Likewise, I don’t hate living as man, if I needed to, I could probably continue doing so for quite a while. It’s not transition or die for me. It’s more I’ve done five decades of the guy thing and I’m ready for something different. There wasn’t any crystallizing moment, I seemed to meandered to the point.

I may still get cold feet. It is a daunting prospect. But yeah, it does seems like I’m ready for a change.

Things That Make Me Go Hmmmmmm….

Got the results of the testosterone level test my doctor ordered when I came out the him (I’d asked him to do it, since I’m going to need a baseline test anyway when I see the hormones doc in April.)

Turns out my overall testosterone level is a bit below the normal male range, and my free testosterone level is just barely above the minimum normal level. He wants me to do a re-test in a couple weeks, since apparently the test can be prone to variation.

But yeah, one of those things that make me go hmmmmmm….It’s not like I needed a justification for why I’m trans.

But it does provide a possible context for some things in my life. E.g. why my facial features are relatively unmasculine. Or I’ve never felt that sort of anger/aggressiveness that’s common in a lot of men. ‘Course there’s lot of other possible reasons for that, such as the fact I was aware of gender norms early on and aware that I chafed at them, and was OK with acknowledging I had a wider range of emotions, even if I knew to be careful expressing them publicly. Likewise, while I’ve had a healthy libido, it’s never been that sort of overpowering force that some folks describe (at least not since my teens).

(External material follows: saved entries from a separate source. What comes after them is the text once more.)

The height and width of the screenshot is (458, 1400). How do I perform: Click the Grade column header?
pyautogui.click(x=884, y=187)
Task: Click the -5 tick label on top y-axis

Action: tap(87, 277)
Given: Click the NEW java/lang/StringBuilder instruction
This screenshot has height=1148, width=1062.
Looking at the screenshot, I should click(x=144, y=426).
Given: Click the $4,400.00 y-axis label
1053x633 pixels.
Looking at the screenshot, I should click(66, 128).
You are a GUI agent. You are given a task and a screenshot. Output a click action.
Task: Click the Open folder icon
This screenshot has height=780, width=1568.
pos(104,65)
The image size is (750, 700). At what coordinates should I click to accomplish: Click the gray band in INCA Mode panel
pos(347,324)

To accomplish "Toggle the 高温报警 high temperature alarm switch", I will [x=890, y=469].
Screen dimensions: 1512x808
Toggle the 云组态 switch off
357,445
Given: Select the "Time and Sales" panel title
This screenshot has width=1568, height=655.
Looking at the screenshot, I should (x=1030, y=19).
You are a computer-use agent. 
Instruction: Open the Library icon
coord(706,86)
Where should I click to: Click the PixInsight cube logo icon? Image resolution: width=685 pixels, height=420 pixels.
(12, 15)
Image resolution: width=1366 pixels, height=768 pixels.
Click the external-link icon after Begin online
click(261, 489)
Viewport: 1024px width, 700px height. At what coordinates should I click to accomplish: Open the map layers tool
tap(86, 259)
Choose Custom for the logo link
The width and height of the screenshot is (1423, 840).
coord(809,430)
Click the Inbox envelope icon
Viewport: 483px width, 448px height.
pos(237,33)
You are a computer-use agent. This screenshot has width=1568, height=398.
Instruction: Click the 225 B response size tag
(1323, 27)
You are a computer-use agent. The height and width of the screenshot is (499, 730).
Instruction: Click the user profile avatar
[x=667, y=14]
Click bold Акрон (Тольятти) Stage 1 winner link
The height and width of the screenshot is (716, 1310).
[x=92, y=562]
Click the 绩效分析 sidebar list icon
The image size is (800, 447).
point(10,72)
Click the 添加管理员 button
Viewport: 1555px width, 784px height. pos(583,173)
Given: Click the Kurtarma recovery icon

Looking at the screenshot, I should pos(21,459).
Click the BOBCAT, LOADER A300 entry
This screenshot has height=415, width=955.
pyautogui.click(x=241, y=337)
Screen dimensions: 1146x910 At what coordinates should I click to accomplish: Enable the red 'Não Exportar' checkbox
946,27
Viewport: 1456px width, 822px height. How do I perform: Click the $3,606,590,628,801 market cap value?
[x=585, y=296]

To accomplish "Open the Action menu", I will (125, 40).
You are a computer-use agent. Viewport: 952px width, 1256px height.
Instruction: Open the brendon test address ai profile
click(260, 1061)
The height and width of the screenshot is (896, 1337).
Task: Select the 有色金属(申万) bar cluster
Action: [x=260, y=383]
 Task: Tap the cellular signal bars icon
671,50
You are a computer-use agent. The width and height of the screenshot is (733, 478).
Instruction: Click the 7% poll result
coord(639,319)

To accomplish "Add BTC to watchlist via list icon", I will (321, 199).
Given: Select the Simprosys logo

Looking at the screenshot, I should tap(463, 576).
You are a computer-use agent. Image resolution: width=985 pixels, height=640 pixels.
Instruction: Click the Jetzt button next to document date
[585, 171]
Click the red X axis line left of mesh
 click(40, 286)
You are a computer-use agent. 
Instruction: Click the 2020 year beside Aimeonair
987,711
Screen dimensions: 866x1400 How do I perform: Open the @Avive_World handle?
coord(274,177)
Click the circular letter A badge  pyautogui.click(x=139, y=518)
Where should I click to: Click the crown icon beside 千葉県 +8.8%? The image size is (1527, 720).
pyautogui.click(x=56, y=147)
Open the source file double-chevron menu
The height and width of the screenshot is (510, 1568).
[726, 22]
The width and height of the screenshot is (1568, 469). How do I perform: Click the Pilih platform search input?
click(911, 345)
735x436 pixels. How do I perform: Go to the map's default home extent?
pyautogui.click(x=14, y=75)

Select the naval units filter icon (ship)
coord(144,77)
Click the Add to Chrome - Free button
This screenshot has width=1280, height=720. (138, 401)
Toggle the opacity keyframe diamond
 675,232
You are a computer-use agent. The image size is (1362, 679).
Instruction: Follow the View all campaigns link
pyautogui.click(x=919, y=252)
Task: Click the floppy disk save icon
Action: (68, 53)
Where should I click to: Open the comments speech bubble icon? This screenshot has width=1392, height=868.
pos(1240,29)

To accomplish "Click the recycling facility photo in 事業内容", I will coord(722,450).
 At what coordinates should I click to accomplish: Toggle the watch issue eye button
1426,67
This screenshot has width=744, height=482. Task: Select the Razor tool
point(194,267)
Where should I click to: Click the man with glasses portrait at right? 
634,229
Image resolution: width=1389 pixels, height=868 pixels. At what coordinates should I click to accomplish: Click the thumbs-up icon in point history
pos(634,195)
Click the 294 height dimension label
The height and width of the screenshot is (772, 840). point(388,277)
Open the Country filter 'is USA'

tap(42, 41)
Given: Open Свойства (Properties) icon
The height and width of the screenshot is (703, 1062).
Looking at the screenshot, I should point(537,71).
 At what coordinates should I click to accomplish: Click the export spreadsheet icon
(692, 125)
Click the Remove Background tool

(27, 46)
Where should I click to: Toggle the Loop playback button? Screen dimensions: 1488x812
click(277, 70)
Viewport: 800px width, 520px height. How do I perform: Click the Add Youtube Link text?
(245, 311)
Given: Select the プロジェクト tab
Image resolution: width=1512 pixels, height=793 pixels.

Again, I’ll never know if I had life-long low testosterone, or to what extent it’s an age-related drop. I have noticed some of the latter in recent years.

Looking forward, it does make me hopeful that going on hormones would be less likely to kill my libido — something that’s been a big concern for me — since the drop to natal female levels of testosterone would be much less than for most folks.

Also, during the current science experiment (due to end Thursday), I haven’t noticed overwhelming changes. Admittedly in part the dosages have intentionally been minimal. My libido has been down a bit, but I had low-grade cold for two weeks, and today is Nikki’s memorial, so both probably were a factor as well. But even if I was less interested in getting things started, once I did, things were fine — and on the positive side… a full-body orgasm… wow….

I do feel calmer, with the gender dysphoria static getting quieter. Best analogy is to the changes I felt when I went on antidepressants, the dysphoria is still there, but it’s not as in my face.

OTOH, it is hard to gauge to what extent other factors are having a calming effect. I’ve been busy looking at surgeons for facial feminization surgery (and researching the hell out of FFS), and found someone I’m pretty sure I’ll go with. Likewise, I’m planning to do a hair transplant later this month. I’ll start hormones for real in April. I also started working with a speech therapist a couple weeks ago. So even though some things (like FFS) might not happen for a year, it helps to know that I’ve got a plan. (Plus just getting over the research and decision-making hump is reducing stress.)

Granted there will be new round of research/decision-making about whether to actually transition to full-time, and coming up with a transition plan, if I do. But I don’t need to deal with that just yet.